— SUPPLIED RECORDS —
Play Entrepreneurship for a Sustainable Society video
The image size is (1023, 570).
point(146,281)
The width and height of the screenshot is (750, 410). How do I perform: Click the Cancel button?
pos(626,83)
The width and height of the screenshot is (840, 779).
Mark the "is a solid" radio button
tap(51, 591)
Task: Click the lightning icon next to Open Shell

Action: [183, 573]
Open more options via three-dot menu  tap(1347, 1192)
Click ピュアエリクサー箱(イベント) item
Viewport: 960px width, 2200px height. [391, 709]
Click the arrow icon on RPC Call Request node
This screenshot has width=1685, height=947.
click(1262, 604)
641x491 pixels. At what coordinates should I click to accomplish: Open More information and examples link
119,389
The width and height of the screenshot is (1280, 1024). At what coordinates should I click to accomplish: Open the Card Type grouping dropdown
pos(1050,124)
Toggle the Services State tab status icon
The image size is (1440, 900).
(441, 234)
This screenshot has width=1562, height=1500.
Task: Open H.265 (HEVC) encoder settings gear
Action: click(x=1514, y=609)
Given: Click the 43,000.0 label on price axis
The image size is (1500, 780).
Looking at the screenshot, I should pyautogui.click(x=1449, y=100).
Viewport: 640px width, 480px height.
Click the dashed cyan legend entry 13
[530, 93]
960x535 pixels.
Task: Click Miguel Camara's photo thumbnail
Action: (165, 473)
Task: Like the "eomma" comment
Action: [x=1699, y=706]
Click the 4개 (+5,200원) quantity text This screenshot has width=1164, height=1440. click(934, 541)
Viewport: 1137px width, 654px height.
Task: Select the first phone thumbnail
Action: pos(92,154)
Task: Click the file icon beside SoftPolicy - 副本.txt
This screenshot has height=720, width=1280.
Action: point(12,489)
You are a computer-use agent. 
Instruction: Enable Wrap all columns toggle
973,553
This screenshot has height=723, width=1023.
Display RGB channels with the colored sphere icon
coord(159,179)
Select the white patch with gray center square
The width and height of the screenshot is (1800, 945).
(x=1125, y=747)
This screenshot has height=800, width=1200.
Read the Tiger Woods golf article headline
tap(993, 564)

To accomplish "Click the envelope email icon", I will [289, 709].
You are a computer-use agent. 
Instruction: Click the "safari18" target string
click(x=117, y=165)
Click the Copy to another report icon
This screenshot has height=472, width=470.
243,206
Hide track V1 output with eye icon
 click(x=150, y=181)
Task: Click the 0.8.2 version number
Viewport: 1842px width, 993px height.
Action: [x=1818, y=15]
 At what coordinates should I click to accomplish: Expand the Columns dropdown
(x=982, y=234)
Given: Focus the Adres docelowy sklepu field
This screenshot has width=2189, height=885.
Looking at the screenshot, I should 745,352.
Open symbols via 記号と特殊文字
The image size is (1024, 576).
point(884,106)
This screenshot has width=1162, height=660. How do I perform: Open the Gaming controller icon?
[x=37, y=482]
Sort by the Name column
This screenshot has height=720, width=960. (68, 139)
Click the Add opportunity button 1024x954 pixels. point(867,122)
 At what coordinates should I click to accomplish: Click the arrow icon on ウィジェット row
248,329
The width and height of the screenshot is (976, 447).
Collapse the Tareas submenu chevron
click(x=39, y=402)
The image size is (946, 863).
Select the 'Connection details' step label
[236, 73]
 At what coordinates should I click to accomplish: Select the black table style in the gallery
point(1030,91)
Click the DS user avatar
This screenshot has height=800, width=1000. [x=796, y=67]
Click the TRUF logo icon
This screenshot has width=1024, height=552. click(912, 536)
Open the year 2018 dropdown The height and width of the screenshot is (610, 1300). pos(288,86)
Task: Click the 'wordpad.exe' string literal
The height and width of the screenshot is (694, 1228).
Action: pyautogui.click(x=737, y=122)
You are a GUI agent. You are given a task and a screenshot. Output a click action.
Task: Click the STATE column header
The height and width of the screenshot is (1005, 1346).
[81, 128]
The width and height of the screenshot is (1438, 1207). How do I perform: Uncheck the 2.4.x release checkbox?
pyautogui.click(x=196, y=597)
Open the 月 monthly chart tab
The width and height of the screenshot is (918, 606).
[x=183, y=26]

— PROBLEM DESCRIPTION —
Transcribe each line of the listing exactly.

— RESULT FOR THIS TASK —
Play Entrepreneurship for a Sustainable Society video
The image size is (1023, 570).
point(146,281)
The width and height of the screenshot is (750, 410). How do I perform: Click the Cancel button?
pos(626,83)
The width and height of the screenshot is (840, 779).
Mark the "is a solid" radio button
tap(51, 591)
Task: Click the lightning icon next to Open Shell

Action: [183, 573]
Open more options via three-dot menu  tap(1347, 1192)
Click ピュアエリクサー箱(イベント) item
Viewport: 960px width, 2200px height. [391, 709]
Click the arrow icon on RPC Call Request node
This screenshot has width=1685, height=947.
click(1262, 604)
641x491 pixels. At what coordinates should I click to accomplish: Open More information and examples link
119,389
The width and height of the screenshot is (1280, 1024). At what coordinates should I click to accomplish: Open the Card Type grouping dropdown
pos(1050,124)
Toggle the Services State tab status icon
The image size is (1440, 900).
(441, 234)
This screenshot has width=1562, height=1500.
Task: Open H.265 (HEVC) encoder settings gear
Action: click(x=1514, y=609)
Given: Click the 43,000.0 label on price axis
The image size is (1500, 780).
Looking at the screenshot, I should pyautogui.click(x=1449, y=100).
Viewport: 640px width, 480px height.
Click the dashed cyan legend entry 13
[530, 93]
960x535 pixels.
Task: Click Miguel Camara's photo thumbnail
Action: (165, 473)
Task: Like the "eomma" comment
Action: [x=1699, y=706]
Click the 4개 (+5,200원) quantity text This screenshot has width=1164, height=1440. click(934, 541)
Viewport: 1137px width, 654px height.
Task: Select the first phone thumbnail
Action: pos(92,154)
Task: Click the file icon beside SoftPolicy - 副本.txt
This screenshot has height=720, width=1280.
Action: point(12,489)
You are a computer-use agent. 
Instruction: Enable Wrap all columns toggle
973,553
This screenshot has height=723, width=1023.
Display RGB channels with the colored sphere icon
coord(159,179)
Select the white patch with gray center square
The width and height of the screenshot is (1800, 945).
(x=1125, y=747)
This screenshot has height=800, width=1200.
Read the Tiger Woods golf article headline
tap(993, 564)

To accomplish "Click the envelope email icon", I will [289, 709].
You are a computer-use agent. 
Instruction: Click the "safari18" target string
click(x=117, y=165)
Click the Copy to another report icon
This screenshot has height=472, width=470.
243,206
Hide track V1 output with eye icon
 click(x=150, y=181)
Task: Click the 0.8.2 version number
Viewport: 1842px width, 993px height.
Action: [x=1818, y=15]
 At what coordinates should I click to accomplish: Expand the Columns dropdown
(x=982, y=234)
Given: Focus the Adres docelowy sklepu field
This screenshot has width=2189, height=885.
Looking at the screenshot, I should 745,352.
Open symbols via 記号と特殊文字
The image size is (1024, 576).
point(884,106)
This screenshot has width=1162, height=660. How do I perform: Open the Gaming controller icon?
[x=37, y=482]
Sort by the Name column
This screenshot has height=720, width=960. (68, 139)
Click the Add opportunity button 1024x954 pixels. point(867,122)
 At what coordinates should I click to accomplish: Click the arrow icon on ウィジェット row
248,329
The width and height of the screenshot is (976, 447).
Collapse the Tareas submenu chevron
click(x=39, y=402)
The image size is (946, 863).
Select the 'Connection details' step label
[236, 73]
 At what coordinates should I click to accomplish: Select the black table style in the gallery
point(1030,91)
Click the DS user avatar
This screenshot has height=800, width=1000. [x=796, y=67]
Click the TRUF logo icon
This screenshot has width=1024, height=552. click(912, 536)
Open the year 2018 dropdown The height and width of the screenshot is (610, 1300). pos(288,86)
Task: Click the 'wordpad.exe' string literal
The height and width of the screenshot is (694, 1228).
Action: pyautogui.click(x=737, y=122)
You are a GUI agent. You are given a task and a screenshot. Output a click action.
Task: Click the STATE column header
The height and width of the screenshot is (1005, 1346).
[81, 128]
The width and height of the screenshot is (1438, 1207). How do I perform: Uncheck the 2.4.x release checkbox?
pyautogui.click(x=196, y=597)
Open the 月 monthly chart tab
The width and height of the screenshot is (918, 606).
[x=183, y=26]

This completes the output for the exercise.